→ **Data**:
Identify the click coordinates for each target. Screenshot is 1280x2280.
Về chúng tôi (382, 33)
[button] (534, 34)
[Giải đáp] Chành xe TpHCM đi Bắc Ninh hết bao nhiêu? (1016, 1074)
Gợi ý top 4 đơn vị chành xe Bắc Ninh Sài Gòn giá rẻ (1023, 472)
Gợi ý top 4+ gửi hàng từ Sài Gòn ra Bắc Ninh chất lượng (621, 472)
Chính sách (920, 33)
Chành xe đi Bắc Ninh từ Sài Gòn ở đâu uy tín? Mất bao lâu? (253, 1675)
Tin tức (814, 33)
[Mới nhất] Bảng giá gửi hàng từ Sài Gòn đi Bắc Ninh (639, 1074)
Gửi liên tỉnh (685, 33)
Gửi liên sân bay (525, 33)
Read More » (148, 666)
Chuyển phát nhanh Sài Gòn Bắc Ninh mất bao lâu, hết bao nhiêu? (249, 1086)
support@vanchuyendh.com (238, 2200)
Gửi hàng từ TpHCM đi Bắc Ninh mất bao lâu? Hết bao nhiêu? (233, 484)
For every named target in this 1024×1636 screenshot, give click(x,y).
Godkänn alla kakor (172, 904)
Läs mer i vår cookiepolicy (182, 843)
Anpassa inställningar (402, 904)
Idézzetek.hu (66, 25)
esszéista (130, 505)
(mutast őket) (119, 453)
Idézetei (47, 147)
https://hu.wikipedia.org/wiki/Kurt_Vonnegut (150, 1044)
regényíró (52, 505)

→ **Task prompt**: Where does "nhiêu" appear in the listing? Show every line that has it.

→ **Result of this task**:
[Giải đáp] Chành xe TpHCM đi Bắc Ninh hết bao nhiêu? (1016, 1074)
Chuyển phát nhanh Sài Gòn Bắc Ninh mất bao lâu, hết bao nhiêu? (249, 1086)
Gửi hàng từ TpHCM đi Bắc Ninh mất bao lâu? Hết bao nhiêu? (233, 484)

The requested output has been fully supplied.